There is no problem with Stata’s implementation of the test or interval. The problem is the difficulty in two-sided inference from asymmetric sampling distributions. Fisher’s exact test handles the difficulty in one way, the interval in another way.
The test naturally gives a one-sided p-value, and there are at least four different ways to convert it to a two-sided p-value (Agresti 2002, 93). One way, not implemented in Stata, is to double the one-sided p-value; doubling is simple but can result in p-values larger than one.
Stata instead adds the probabilities of all the tables at least as unlikely as the observed table. (For a rigorous statement, see Methods and Formulas of [R] tabulate twoway). In our example, all the “unlikelier” tables are in the same tail as the observed table. The other tail does not contribute to the p-value, so the one-sided and two-sided p-values are equal.

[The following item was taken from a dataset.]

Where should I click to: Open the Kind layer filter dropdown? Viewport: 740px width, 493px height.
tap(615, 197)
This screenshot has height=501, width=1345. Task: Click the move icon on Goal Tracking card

However, the other tail is included in the confidence interval, because the confidence interval inverts two one-sided tests, not a two-sided test (Example 10 of [R] epitab; Breslow and Day 1980, 128–129). That is why the interval disagrees with the p-value.

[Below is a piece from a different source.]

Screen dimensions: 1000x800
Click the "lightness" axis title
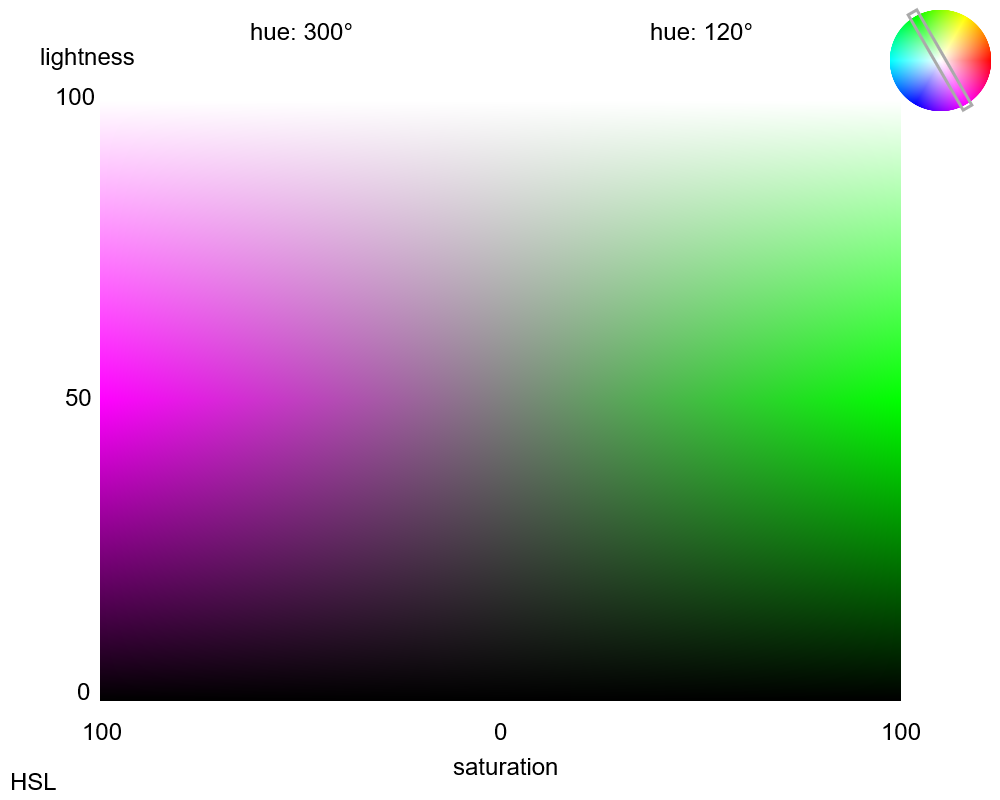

The interval and p-value can disagree even though they are both “exact” because it is not the coverage probability and type I error probability that are exact. The coverage probability is not exactly 0.95, and the type I error probability is not exactly 0.05. (The 0.95 is a lower bound, and the 0.05 is an upper bound.) The underlying sampling distribution is discrete, so it is not possible to create a nonrandomized confidence interval with a coverage probability of 0.95 or a nonrandomized test with a type I error probability of 0.05.